[Stored data]
※

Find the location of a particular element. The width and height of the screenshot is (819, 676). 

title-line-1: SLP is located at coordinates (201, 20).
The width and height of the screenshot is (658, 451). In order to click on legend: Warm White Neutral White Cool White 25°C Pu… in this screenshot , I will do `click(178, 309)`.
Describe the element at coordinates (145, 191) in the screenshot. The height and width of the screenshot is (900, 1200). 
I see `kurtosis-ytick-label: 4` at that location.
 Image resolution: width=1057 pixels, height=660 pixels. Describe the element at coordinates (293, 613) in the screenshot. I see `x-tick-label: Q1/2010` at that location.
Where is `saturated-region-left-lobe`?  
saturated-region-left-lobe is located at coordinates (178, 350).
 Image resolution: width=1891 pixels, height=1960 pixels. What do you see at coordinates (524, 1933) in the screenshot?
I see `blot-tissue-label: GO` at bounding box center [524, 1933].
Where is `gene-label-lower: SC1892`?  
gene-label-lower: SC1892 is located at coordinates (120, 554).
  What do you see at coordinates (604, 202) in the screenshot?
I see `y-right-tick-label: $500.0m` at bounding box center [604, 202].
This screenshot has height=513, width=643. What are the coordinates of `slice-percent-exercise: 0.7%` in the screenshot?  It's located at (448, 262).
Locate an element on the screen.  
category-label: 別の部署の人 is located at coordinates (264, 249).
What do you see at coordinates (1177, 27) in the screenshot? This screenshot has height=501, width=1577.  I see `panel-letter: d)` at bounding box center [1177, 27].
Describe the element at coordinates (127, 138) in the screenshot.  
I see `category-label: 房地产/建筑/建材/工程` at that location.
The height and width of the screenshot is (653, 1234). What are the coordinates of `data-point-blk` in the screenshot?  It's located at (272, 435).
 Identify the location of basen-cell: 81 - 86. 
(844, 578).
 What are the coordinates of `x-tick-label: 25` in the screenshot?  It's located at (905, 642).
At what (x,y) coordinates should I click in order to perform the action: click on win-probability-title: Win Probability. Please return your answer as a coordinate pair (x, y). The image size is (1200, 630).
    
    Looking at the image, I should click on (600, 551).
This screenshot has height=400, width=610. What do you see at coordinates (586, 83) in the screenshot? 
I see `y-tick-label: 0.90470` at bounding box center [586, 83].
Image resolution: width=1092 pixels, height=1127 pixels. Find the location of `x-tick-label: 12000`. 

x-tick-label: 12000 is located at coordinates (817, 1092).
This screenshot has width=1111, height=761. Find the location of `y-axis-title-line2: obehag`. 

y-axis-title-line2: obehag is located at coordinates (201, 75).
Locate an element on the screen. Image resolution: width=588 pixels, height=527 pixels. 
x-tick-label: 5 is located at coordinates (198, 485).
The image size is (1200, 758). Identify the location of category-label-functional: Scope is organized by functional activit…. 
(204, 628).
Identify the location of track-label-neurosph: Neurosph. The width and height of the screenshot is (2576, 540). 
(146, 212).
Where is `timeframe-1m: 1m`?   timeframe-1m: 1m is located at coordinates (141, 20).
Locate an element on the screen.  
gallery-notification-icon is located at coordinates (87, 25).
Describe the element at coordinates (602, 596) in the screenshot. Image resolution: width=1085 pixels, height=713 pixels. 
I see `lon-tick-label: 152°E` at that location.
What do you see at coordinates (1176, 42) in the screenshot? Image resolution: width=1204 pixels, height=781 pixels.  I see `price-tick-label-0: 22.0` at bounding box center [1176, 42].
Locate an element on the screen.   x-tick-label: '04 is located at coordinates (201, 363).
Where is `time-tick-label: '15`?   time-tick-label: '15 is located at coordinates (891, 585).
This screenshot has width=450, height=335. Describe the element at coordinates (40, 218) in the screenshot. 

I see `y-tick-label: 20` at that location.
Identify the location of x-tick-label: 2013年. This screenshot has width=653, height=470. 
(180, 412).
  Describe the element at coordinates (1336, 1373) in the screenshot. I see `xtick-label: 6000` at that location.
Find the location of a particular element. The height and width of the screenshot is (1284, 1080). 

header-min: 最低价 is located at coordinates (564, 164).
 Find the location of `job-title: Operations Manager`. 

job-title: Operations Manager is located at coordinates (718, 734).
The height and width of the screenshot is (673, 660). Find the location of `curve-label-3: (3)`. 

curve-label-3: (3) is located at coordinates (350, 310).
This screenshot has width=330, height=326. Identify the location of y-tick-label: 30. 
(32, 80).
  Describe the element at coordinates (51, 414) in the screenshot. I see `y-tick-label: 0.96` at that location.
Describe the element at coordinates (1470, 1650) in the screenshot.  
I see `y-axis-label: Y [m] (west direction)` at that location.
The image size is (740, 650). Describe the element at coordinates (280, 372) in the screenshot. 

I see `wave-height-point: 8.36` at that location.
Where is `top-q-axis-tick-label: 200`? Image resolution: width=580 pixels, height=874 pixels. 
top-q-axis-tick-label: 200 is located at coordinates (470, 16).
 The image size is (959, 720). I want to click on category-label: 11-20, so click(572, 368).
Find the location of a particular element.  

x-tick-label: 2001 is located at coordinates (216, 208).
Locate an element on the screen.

※

Problem requirements:
Substitute "in the screenshot" for "on the screen" in all the items above and write them out again, leaving everything else the same.

Answer to this problem:
Find the location of a particular element. The width and height of the screenshot is (819, 676). 

title-line-1: SLP is located at coordinates (201, 20).
The width and height of the screenshot is (658, 451). In order to click on legend: Warm White Neutral White Cool White 25°C Pu… in this screenshot , I will do `click(178, 309)`.
Describe the element at coordinates (145, 191) in the screenshot. The height and width of the screenshot is (900, 1200). 
I see `kurtosis-ytick-label: 4` at that location.
 Image resolution: width=1057 pixels, height=660 pixels. Describe the element at coordinates (293, 613) in the screenshot. I see `x-tick-label: Q1/2010` at that location.
Where is `saturated-region-left-lobe`?  
saturated-region-left-lobe is located at coordinates (178, 350).
 Image resolution: width=1891 pixels, height=1960 pixels. What do you see at coordinates (524, 1933) in the screenshot?
I see `blot-tissue-label: GO` at bounding box center [524, 1933].
Where is `gene-label-lower: SC1892`?  
gene-label-lower: SC1892 is located at coordinates (120, 554).
  What do you see at coordinates (604, 202) in the screenshot?
I see `y-right-tick-label: $500.0m` at bounding box center [604, 202].
This screenshot has height=513, width=643. What are the coordinates of `slice-percent-exercise: 0.7%` in the screenshot?  It's located at (448, 262).
Locate an element in the screenshot.  
category-label: 別の部署の人 is located at coordinates (264, 249).
What do you see at coordinates (1177, 27) in the screenshot? This screenshot has height=501, width=1577.  I see `panel-letter: d)` at bounding box center [1177, 27].
Describe the element at coordinates (127, 138) in the screenshot.  
I see `category-label: 房地产/建筑/建材/工程` at that location.
The height and width of the screenshot is (653, 1234). What are the coordinates of `data-point-blk` in the screenshot?  It's located at (272, 435).
 Identify the location of basen-cell: 81 - 86. 
(844, 578).
 What are the coordinates of `x-tick-label: 25` in the screenshot?  It's located at (905, 642).
At what (x,y) coordinates should I click in order to perform the action: click on win-probability-title: Win Probability. Please return your answer as a coordinate pair (x, y). The image size is (1200, 630).
    
    Looking at the image, I should click on (600, 551).
This screenshot has height=400, width=610. What do you see at coordinates (586, 83) in the screenshot? 
I see `y-tick-label: 0.90470` at bounding box center [586, 83].
Image resolution: width=1092 pixels, height=1127 pixels. Find the location of `x-tick-label: 12000`. 

x-tick-label: 12000 is located at coordinates (817, 1092).
This screenshot has width=1111, height=761. Find the location of `y-axis-title-line2: obehag`. 

y-axis-title-line2: obehag is located at coordinates (201, 75).
Locate an element in the screenshot. Image resolution: width=588 pixels, height=527 pixels. 
x-tick-label: 5 is located at coordinates (198, 485).
The image size is (1200, 758). Identify the location of category-label-functional: Scope is organized by functional activit…. 
(204, 628).
Identify the location of track-label-neurosph: Neurosph. The width and height of the screenshot is (2576, 540). 
(146, 212).
Where is `timeframe-1m: 1m`?   timeframe-1m: 1m is located at coordinates (141, 20).
Locate an element in the screenshot.  
gallery-notification-icon is located at coordinates (87, 25).
Describe the element at coordinates (602, 596) in the screenshot. Image resolution: width=1085 pixels, height=713 pixels. 
I see `lon-tick-label: 152°E` at that location.
What do you see at coordinates (1176, 42) in the screenshot? Image resolution: width=1204 pixels, height=781 pixels.  I see `price-tick-label-0: 22.0` at bounding box center [1176, 42].
Locate an element in the screenshot.   x-tick-label: '04 is located at coordinates (201, 363).
Where is `time-tick-label: '15`?   time-tick-label: '15 is located at coordinates (891, 585).
This screenshot has width=450, height=335. Describe the element at coordinates (40, 218) in the screenshot. 

I see `y-tick-label: 20` at that location.
Identify the location of x-tick-label: 2013年. This screenshot has width=653, height=470. 
(180, 412).
  Describe the element at coordinates (1336, 1373) in the screenshot. I see `xtick-label: 6000` at that location.
Find the location of a particular element. The height and width of the screenshot is (1284, 1080). 

header-min: 最低价 is located at coordinates (564, 164).
 Find the location of `job-title: Operations Manager`. 

job-title: Operations Manager is located at coordinates (718, 734).
The height and width of the screenshot is (673, 660). Find the location of `curve-label-3: (3)`. 

curve-label-3: (3) is located at coordinates (350, 310).
This screenshot has width=330, height=326. Identify the location of y-tick-label: 30. 
(32, 80).
  Describe the element at coordinates (51, 414) in the screenshot. I see `y-tick-label: 0.96` at that location.
Describe the element at coordinates (1470, 1650) in the screenshot.  
I see `y-axis-label: Y [m] (west direction)` at that location.
The image size is (740, 650). Describe the element at coordinates (280, 372) in the screenshot. 

I see `wave-height-point: 8.36` at that location.
Where is `top-q-axis-tick-label: 200`? Image resolution: width=580 pixels, height=874 pixels. 
top-q-axis-tick-label: 200 is located at coordinates (470, 16).
 The image size is (959, 720). I want to click on category-label: 11-20, so click(572, 368).
Find the location of a particular element.  

x-tick-label: 2001 is located at coordinates (216, 208).
Locate an element in the screenshot.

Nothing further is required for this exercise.